P.S. Krøyer’s portrait of his wife, Marie Krøyer
The museum very recently acquired the unique portrait Marie Krøyer, painted by P.S. Krøyer during the couple’s honeymoon in 1890. Up until this point, the work was owned by a private collector abroad, but now, thanks to the support of the New Carlsberg Foundation, the Agency for Culture and Palaces and the Aage og Johanne Louis-Hansen Foundation, it is on public display in Denmark again.
The 1890 honeymoon
The portrait of the artist’s wife, Marie, was painted during the couple’s honeymoon in 1890. The trip, which took them via Germany to Florence, Rome, Naples and Amalfi, is among the most productive journeys abroad that Krøyer undertook throughout his career.

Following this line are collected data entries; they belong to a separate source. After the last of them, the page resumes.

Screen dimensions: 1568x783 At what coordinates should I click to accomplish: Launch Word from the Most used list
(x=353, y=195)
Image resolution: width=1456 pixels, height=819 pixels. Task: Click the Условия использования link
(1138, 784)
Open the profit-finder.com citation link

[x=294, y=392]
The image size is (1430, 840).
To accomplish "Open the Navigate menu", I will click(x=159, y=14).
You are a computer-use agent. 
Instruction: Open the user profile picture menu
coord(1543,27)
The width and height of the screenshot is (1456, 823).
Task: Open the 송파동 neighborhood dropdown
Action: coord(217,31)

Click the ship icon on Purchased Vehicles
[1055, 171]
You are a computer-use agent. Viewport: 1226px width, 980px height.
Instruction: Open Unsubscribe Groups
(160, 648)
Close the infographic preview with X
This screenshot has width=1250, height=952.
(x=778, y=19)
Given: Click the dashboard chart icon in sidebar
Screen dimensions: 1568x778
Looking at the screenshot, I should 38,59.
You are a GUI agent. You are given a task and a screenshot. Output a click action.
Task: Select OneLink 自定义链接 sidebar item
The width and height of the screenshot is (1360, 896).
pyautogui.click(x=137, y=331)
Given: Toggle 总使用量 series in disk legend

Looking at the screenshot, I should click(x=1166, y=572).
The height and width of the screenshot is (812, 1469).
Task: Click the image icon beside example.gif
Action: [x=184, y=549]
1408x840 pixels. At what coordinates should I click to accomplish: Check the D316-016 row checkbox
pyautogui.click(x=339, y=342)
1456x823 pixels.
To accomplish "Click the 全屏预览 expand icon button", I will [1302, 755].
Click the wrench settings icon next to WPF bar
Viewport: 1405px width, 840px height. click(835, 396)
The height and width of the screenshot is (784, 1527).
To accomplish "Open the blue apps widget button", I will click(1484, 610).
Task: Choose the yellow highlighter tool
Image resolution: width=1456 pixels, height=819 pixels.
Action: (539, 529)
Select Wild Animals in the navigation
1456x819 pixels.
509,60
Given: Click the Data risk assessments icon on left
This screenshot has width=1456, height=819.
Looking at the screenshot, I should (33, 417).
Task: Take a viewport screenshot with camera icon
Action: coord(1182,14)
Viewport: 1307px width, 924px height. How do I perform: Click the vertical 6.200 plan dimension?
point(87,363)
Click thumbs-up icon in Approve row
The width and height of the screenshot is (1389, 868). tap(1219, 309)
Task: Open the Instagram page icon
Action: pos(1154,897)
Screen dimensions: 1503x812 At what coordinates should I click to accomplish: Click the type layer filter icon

The painting shows Marie with her hands by her sides, her eyes turned directly onto the observer. Her right hand rests on the gold belt glinting in the sun like the wedding ring on her finger.
Marie Krøyer, the artist’s wife, depicted in Amalfi during the couple’s honeymoon in 1890. The oil painting belonged to Marie Krøyer as her personal property, meaning that it arrived in Sweden with her when she left Denmark.
Marie is presumably standing on the terrace overlooking the coastline at Amalfi – a terrace specifically located by the Albergo della Luna, where the couple stayed. Krøyer painted several pictures from this terrace, which can now be observed at the museum. He describes the place in a letter from 14 July 1890:
‘We live excellently here, in an hotel set in a former monastery … we have three rooms and a terrace with a lovely view of the sea, the town and the coast, and this is where we take our coffee in the morning’.
An important piece of the puzzle
The painting Marie Krøyer is an important part of the overall narrative of the imagery that would come to define P.S. Krøyer’s art, not least in the eyes of posterity: images of his wife, Marie.The museum already owned a pastel depicting the same subject. The acquisition of this oil brings together the two works in a most fitting fashion.
Today, the Hirschsprung Collection owns the largest collection of P.S. Krøyer’s art outside of Skagen. Krøyer was among those artists whom the founder of the museum, Heinrich Hirschsprung, actively supported as a patron. Hirschsprung was quick to notice the talent of the young Krøyer, and the two men formed a lifelong friendship.